((

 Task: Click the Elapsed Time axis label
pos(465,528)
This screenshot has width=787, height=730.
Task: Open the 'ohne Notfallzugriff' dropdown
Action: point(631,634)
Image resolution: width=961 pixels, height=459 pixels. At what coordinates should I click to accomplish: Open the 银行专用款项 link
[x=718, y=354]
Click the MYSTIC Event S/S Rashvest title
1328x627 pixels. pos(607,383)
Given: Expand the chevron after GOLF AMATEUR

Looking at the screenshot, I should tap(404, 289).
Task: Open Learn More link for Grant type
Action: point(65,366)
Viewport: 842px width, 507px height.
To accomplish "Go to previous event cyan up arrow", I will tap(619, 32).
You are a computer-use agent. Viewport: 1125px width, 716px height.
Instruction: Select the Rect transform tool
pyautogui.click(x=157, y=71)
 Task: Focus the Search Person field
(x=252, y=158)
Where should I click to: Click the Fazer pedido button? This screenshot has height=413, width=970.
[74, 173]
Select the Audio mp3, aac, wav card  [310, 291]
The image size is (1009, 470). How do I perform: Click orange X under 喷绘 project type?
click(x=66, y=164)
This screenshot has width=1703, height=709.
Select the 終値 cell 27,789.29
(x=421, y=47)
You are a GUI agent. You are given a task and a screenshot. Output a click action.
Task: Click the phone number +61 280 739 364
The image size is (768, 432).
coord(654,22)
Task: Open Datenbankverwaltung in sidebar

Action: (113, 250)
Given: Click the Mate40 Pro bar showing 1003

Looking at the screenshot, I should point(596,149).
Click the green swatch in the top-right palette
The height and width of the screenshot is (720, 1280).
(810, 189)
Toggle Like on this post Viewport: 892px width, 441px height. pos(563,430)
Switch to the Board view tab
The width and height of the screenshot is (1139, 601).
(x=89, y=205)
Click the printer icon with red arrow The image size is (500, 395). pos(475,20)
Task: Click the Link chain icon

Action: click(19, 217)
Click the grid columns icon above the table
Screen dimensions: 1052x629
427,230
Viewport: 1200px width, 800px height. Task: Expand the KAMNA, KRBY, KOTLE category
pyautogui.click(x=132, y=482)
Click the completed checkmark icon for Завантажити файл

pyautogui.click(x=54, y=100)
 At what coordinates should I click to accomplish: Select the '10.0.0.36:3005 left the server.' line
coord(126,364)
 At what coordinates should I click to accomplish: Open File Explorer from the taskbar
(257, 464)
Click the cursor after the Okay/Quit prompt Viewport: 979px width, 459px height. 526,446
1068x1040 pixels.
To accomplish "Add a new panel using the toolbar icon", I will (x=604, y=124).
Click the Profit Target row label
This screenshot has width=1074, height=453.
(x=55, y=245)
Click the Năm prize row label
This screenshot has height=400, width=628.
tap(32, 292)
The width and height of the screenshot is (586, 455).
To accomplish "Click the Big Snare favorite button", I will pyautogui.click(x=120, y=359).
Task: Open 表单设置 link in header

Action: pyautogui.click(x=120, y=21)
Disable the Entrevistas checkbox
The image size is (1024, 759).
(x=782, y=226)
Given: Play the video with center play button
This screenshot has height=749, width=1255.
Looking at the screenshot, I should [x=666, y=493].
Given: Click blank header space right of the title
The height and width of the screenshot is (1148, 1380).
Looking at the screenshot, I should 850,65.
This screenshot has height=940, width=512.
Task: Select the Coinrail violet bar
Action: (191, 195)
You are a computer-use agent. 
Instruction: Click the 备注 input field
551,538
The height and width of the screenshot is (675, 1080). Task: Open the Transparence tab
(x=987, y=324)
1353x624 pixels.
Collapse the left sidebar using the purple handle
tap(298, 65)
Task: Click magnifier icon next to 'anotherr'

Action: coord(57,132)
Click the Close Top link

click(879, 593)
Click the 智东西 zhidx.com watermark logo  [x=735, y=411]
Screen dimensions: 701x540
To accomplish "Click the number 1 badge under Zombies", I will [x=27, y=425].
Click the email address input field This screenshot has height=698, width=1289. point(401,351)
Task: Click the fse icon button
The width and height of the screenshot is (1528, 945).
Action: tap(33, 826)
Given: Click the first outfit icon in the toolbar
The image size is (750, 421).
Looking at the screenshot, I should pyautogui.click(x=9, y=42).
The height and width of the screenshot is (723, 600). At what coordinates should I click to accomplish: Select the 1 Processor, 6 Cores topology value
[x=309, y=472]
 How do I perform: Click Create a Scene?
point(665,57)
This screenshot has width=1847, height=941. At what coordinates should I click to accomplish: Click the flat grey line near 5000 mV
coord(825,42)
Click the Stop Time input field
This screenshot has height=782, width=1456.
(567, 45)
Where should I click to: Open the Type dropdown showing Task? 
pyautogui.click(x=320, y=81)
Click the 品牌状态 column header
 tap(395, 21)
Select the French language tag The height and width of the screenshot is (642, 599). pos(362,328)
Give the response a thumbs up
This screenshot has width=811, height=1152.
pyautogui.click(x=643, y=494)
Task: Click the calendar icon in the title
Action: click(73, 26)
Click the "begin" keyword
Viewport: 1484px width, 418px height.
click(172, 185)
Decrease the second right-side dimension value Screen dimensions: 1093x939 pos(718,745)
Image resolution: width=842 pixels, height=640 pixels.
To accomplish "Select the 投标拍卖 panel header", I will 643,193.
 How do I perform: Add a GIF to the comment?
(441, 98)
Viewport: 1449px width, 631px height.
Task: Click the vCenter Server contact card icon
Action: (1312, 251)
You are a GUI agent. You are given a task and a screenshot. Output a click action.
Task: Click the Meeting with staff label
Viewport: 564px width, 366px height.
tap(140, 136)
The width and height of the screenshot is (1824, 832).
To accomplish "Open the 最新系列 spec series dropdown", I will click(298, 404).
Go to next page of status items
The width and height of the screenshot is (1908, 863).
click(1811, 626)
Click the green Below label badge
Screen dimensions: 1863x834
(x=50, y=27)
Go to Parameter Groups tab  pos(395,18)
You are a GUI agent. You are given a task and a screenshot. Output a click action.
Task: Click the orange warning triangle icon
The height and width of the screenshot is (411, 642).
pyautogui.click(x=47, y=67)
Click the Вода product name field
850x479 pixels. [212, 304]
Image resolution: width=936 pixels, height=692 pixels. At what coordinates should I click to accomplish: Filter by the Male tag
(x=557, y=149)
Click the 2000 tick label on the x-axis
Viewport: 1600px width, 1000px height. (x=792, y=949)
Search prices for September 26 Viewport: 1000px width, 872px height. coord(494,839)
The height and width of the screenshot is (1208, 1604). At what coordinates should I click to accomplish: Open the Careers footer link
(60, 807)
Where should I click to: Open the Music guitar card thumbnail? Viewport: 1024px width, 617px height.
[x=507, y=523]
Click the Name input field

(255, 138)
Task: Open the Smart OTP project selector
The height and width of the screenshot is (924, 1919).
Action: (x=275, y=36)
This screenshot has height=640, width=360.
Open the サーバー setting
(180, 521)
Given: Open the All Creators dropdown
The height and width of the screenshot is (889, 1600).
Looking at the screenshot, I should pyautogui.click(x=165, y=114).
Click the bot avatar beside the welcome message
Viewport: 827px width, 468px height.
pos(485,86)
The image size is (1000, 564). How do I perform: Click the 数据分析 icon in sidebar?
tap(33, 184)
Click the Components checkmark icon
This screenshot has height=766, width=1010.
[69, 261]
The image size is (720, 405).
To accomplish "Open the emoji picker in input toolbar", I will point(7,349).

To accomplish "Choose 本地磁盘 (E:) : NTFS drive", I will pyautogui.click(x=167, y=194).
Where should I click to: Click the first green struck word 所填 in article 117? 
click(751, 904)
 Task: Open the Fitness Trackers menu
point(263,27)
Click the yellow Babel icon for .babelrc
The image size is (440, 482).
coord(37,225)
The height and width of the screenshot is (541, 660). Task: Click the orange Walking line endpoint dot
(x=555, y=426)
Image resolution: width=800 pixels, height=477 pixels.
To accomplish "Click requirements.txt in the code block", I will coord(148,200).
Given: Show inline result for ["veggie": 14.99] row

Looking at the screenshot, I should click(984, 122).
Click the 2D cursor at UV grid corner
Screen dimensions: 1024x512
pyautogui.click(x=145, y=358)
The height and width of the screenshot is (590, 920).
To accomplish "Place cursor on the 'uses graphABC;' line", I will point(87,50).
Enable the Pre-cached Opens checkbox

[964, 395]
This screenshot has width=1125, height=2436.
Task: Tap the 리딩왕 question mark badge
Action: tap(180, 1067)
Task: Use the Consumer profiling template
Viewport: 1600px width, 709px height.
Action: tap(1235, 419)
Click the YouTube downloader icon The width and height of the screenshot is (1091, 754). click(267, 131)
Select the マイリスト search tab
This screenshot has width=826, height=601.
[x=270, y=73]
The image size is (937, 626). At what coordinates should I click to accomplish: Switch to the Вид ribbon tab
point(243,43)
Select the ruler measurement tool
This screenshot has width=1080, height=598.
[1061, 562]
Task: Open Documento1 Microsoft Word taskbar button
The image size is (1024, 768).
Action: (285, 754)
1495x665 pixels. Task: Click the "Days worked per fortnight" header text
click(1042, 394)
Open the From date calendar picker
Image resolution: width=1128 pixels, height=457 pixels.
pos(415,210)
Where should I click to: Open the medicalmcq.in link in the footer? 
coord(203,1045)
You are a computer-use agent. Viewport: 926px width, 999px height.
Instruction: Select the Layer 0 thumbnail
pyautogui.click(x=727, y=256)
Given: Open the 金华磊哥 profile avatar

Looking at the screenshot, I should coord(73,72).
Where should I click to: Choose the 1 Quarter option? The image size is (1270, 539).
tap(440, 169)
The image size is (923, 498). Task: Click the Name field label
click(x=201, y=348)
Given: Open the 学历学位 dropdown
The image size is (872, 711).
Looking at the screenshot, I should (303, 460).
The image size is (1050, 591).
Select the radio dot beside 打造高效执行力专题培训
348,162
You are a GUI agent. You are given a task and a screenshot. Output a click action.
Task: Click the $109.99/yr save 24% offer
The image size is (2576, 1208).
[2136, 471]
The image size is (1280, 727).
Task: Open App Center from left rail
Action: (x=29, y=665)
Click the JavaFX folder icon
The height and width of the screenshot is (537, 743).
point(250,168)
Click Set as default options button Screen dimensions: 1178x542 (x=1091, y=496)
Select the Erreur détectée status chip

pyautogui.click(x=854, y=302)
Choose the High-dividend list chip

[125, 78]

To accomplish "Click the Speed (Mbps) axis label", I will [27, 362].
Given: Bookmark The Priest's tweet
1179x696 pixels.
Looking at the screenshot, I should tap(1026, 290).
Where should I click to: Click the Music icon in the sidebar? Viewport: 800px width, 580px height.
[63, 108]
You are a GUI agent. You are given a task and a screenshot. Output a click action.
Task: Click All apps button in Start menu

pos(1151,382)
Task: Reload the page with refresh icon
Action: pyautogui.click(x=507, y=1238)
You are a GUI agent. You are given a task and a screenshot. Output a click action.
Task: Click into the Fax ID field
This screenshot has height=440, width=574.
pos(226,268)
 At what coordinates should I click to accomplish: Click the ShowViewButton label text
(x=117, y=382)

))

* _TASK OBJECTIVE_: Set down exactly the lines from the one that contains "Where should I click to: Click the Music" to the final line above, both included, and nothing more.

* _SOLUTION BELOW_:
Where should I click to: Click the Music icon in the sidebar? Viewport: 800px width, 580px height.
[63, 108]
You are a GUI agent. You are given a task and a screenshot. Output a click action.
Task: Click All apps button in Start menu

pos(1151,382)
Task: Reload the page with refresh icon
Action: pyautogui.click(x=507, y=1238)
You are a GUI agent. You are given a task and a screenshot. Output a click action.
Task: Click into the Fax ID field
This screenshot has height=440, width=574.
pos(226,268)
 At what coordinates should I click to accomplish: Click the ShowViewButton label text
(x=117, y=382)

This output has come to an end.